═══ SOURCE RECORDS

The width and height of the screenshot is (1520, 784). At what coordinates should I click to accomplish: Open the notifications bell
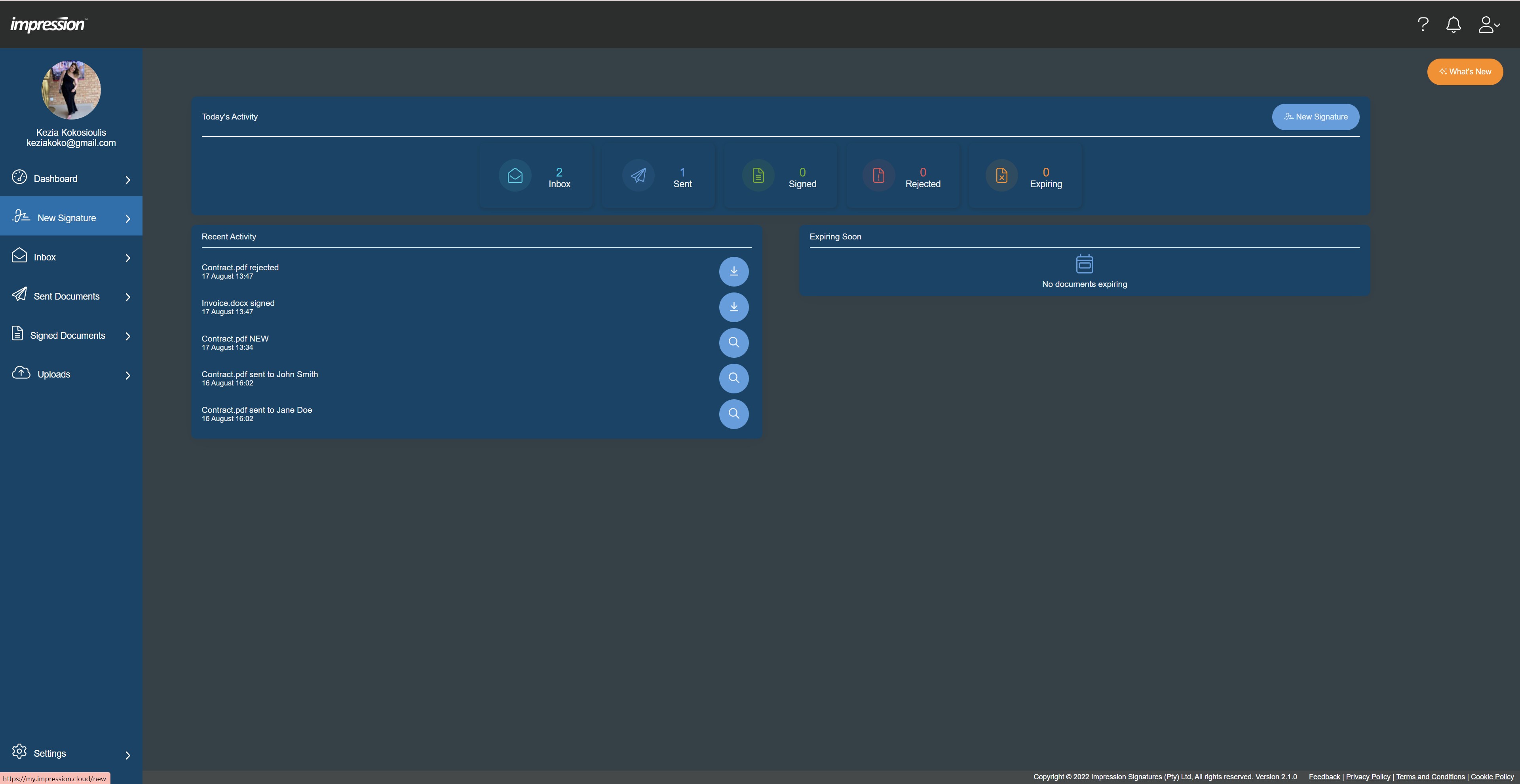coord(1454,25)
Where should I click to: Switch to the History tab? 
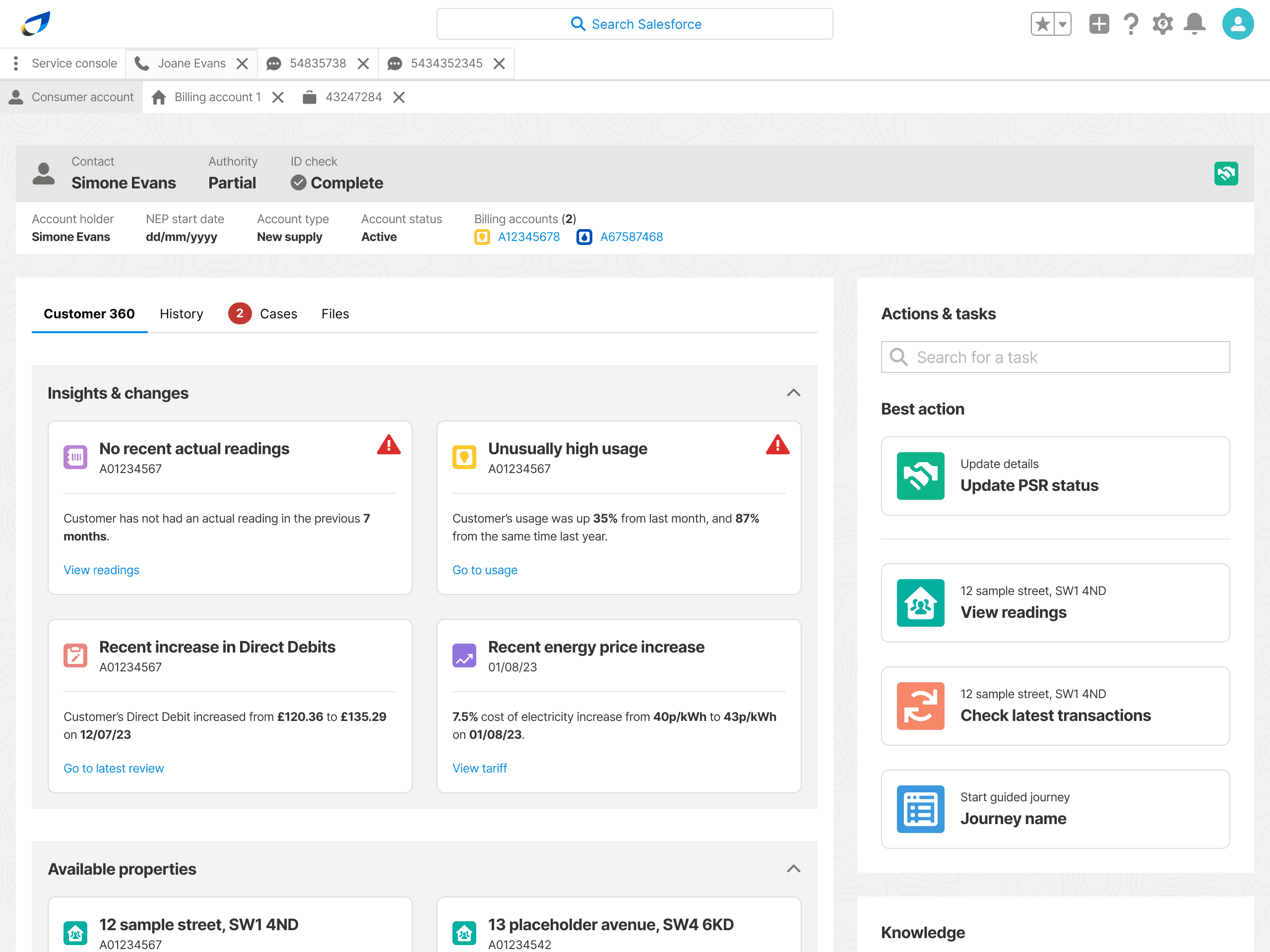tap(182, 314)
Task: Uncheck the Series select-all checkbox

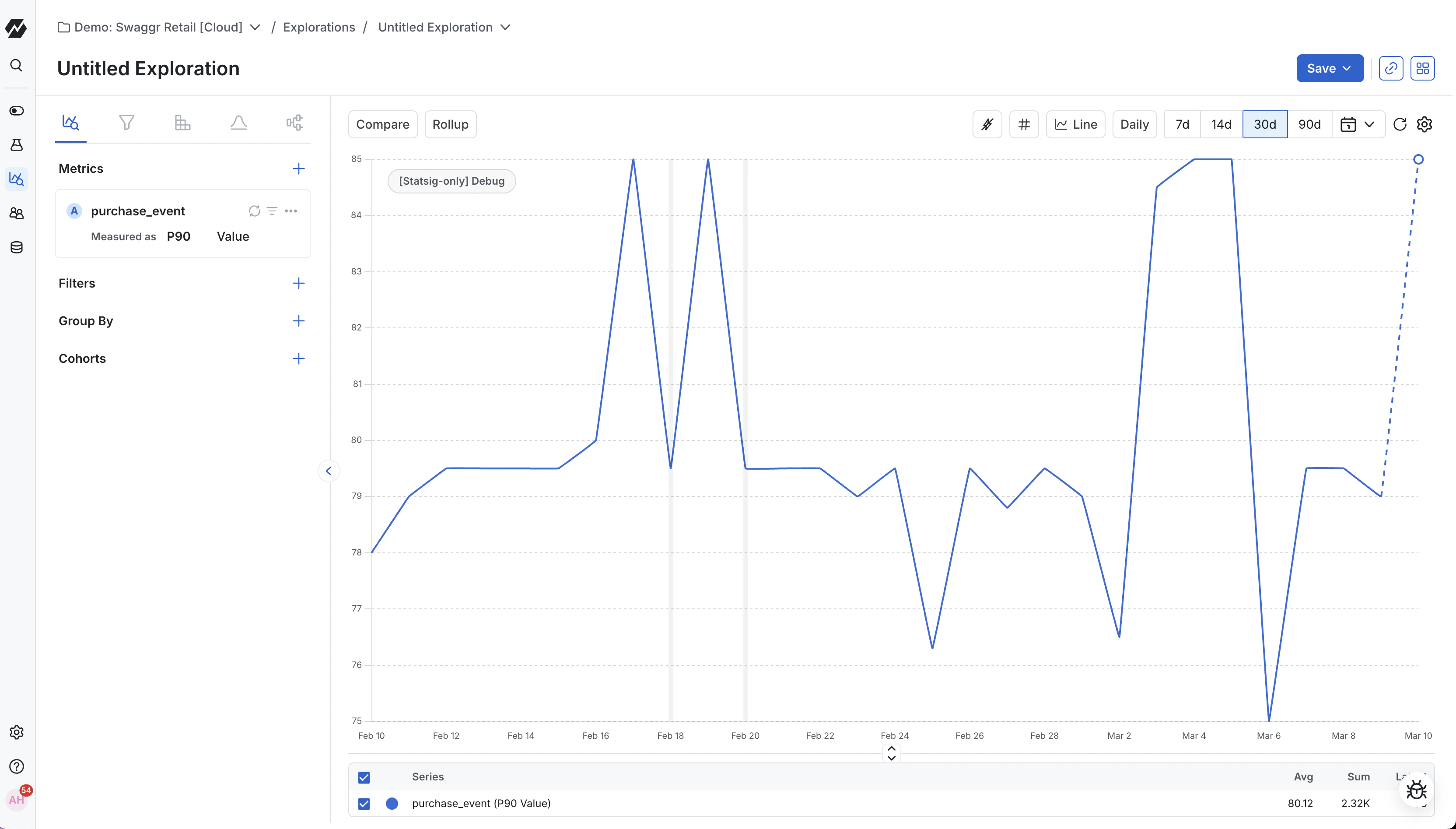Action: 364,777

══════

> _WHAT YOU WILL DO_
Keep the pictures out, and write out the rest of the data above word for word.

> _EXERCISE ANSWER_
The width and height of the screenshot is (1520, 784). At what coordinates should I click to accomplish: Open the notifications bell
coord(1454,25)
Where should I click to: Switch to the History tab? 
tap(182, 314)
Task: Uncheck the Series select-all checkbox

Action: 364,777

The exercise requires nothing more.